**COMPITI RICHIESTI:**
(a) Riproduca fedelmente una parte del brano, cominciando dalle parole "A cura di Like" e fermandosi dopo le parole "dettata dal crono-capitalismo.".
(b) Secondo il brano, a cura di chi è la mostra?

**BRANO:**
------------------------------

Controra Ep. I

Controra Ep. I

Luca Francesconi, Jon Rafman, Sara Sadik, Amalia Ulman

A cura di Like A Little Disaster

7 Giugno / 25 Luglio 2022 @Palazzo San Giuseppe and Chiesa di San Giuseppe, Polignano a Mare

La “controra” è uno spazio-tempo sospeso nel primo pomeriggio assolato del Sud Italia.
È quel momento della giornata in cui il sole proietta la sua ombra dritta e il corpo scompare lasciando spazio alla poesia, alla mitologia e alla paura dei demoni meridiani.
Sono le ore grevi dedicate ai sogni e agli incubi, alle allucinazioni e alle “fatamorgana”, le ore dell’indolenza inoperosa, esperenziata e performata come dissidenza anarchica rispetto all’efficienza del flusso produttivo dettata dal crono-capitalismo.

------------------------------

(Dati di origine)
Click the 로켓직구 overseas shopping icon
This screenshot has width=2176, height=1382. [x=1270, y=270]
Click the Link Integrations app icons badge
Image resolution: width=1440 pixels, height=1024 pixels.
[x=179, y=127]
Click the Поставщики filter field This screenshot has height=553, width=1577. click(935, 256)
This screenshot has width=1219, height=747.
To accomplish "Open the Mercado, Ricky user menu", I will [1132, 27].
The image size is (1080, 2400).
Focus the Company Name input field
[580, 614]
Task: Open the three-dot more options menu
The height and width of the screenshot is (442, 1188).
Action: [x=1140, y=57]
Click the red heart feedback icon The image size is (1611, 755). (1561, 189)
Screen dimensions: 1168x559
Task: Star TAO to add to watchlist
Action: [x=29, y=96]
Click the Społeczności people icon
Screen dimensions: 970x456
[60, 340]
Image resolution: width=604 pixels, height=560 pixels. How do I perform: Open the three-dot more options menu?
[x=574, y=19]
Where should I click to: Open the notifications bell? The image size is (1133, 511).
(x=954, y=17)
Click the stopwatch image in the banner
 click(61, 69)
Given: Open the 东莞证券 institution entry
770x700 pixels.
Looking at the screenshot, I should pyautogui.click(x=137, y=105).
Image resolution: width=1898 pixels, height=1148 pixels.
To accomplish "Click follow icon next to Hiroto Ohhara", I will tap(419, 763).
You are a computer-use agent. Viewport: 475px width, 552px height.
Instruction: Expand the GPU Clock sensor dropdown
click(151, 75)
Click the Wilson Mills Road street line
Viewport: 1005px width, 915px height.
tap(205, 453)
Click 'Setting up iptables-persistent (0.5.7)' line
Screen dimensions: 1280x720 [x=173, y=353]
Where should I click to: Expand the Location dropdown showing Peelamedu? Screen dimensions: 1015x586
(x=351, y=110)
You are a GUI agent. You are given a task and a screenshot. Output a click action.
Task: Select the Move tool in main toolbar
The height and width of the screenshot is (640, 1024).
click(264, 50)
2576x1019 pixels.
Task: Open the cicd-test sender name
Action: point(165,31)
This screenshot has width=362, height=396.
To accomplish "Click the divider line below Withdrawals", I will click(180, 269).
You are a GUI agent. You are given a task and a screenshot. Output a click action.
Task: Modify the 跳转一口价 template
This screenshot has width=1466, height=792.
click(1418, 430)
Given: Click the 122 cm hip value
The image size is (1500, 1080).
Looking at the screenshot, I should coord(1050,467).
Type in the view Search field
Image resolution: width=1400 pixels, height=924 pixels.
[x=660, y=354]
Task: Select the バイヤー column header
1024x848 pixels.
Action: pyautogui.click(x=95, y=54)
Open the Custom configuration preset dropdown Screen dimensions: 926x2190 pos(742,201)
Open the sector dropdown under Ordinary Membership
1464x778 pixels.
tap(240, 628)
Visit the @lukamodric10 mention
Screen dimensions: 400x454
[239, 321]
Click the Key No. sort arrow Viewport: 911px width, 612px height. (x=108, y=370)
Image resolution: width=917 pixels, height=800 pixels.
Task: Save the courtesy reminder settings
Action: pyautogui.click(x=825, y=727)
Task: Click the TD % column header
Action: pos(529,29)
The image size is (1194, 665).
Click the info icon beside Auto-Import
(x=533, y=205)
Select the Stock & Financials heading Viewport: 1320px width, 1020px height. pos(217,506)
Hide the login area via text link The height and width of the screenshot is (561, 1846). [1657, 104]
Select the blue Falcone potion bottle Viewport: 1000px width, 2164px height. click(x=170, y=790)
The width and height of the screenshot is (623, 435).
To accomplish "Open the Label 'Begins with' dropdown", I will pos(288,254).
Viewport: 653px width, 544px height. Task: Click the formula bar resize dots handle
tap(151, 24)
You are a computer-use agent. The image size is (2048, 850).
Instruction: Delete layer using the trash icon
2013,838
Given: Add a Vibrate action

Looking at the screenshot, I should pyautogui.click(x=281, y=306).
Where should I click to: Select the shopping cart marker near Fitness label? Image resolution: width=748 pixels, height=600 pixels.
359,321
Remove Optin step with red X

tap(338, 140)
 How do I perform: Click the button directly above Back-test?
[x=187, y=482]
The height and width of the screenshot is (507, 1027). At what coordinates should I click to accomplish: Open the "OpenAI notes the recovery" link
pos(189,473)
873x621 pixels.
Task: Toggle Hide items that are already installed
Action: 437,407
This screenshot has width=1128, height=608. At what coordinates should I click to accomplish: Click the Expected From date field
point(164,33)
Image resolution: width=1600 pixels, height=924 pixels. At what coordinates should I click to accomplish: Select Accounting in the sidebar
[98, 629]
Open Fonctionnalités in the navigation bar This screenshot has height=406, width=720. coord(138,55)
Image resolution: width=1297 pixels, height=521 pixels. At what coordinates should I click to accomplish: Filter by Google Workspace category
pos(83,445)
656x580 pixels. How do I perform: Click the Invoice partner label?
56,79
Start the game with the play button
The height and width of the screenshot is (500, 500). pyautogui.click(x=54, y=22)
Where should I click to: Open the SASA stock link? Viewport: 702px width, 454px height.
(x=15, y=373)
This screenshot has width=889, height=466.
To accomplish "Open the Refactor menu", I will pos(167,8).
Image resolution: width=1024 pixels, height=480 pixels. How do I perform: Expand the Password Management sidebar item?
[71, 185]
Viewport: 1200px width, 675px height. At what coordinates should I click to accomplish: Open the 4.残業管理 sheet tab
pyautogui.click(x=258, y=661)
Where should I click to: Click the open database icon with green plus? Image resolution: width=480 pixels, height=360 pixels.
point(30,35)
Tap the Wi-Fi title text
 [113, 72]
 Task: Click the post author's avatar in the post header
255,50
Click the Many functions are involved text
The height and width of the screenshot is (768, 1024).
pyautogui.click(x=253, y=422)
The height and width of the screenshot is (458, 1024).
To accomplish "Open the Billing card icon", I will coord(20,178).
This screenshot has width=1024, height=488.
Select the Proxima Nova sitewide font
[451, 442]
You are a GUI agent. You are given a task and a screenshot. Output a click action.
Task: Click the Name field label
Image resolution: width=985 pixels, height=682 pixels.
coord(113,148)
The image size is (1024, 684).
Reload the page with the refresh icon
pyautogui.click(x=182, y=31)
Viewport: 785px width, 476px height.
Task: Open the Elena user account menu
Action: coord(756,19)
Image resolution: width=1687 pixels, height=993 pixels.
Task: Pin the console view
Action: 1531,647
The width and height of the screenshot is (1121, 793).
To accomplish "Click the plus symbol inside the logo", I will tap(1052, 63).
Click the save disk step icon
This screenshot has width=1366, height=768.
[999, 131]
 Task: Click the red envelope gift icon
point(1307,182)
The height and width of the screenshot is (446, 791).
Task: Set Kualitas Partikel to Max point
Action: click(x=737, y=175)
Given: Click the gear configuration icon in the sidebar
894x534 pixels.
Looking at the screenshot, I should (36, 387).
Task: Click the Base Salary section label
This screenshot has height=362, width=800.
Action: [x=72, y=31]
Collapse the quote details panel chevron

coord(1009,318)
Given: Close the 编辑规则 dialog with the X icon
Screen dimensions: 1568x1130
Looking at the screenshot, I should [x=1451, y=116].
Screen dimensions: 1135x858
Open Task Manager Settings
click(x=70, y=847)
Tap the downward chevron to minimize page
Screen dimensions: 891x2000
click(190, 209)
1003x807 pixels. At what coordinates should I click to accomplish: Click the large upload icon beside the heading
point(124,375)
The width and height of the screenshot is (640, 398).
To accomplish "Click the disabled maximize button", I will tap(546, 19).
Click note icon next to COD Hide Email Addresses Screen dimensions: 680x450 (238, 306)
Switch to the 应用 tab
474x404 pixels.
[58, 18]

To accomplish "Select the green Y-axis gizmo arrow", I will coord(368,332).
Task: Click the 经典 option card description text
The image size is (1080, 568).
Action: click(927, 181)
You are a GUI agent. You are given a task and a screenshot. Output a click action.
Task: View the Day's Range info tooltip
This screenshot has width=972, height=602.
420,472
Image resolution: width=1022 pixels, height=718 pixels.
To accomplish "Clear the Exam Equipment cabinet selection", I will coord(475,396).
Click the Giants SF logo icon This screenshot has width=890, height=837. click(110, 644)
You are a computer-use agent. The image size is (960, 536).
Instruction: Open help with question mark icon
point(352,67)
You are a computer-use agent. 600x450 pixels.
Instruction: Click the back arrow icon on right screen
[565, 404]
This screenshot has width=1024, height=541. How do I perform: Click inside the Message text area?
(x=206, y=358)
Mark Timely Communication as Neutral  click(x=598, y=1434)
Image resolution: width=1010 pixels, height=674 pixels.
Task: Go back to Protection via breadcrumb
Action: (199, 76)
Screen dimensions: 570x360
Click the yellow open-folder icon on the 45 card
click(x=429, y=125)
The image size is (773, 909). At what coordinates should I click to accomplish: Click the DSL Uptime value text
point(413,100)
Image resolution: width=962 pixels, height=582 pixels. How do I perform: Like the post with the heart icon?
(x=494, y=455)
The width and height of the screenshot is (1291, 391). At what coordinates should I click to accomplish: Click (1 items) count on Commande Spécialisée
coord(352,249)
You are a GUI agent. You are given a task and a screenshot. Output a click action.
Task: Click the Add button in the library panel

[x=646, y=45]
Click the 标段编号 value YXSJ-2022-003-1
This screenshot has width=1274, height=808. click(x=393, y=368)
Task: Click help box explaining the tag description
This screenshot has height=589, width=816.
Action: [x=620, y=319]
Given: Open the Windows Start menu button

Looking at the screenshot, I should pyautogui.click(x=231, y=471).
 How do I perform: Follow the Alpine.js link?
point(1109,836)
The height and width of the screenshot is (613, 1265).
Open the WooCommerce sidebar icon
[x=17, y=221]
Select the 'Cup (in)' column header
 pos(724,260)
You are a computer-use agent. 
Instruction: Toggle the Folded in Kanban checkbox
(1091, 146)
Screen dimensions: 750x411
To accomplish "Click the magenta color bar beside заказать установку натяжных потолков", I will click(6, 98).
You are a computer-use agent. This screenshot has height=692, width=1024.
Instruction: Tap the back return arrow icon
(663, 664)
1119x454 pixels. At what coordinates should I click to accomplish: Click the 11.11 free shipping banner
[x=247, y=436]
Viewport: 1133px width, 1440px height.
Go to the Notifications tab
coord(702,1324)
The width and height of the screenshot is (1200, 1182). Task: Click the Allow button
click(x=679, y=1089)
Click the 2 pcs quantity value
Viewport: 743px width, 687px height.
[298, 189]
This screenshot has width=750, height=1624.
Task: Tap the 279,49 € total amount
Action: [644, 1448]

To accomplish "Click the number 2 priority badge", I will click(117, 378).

------------------------------

**RISULTATI IN ORDINE:**
(a)
A cura di Like A Little Disaster

7 Giugno / 25 Luglio 2022 @Palazzo San Giuseppe and Chiesa di San Giuseppe, Polignano a Mare

La “controra” è uno spazio-tempo sospeso nel primo pomeriggio assolato del Sud Italia.
È quel momento della giornata in cui il sole proietta la sua ombra dritta e il corpo scompare lasciando spazio alla poesia, alla mitologia e alla paura dei demoni meridiani.
Sono le ore grevi dedicate ai sogni e agli incubi, alle allucinazioni e alle “fatamorgana”, le ore dell’indolenza inoperosa, esperenziata e performata come dissidenza anarchica rispetto all’efficienza del flusso produttivo dettata dal crono-capitalismo.

(b) Like A Little Disaster.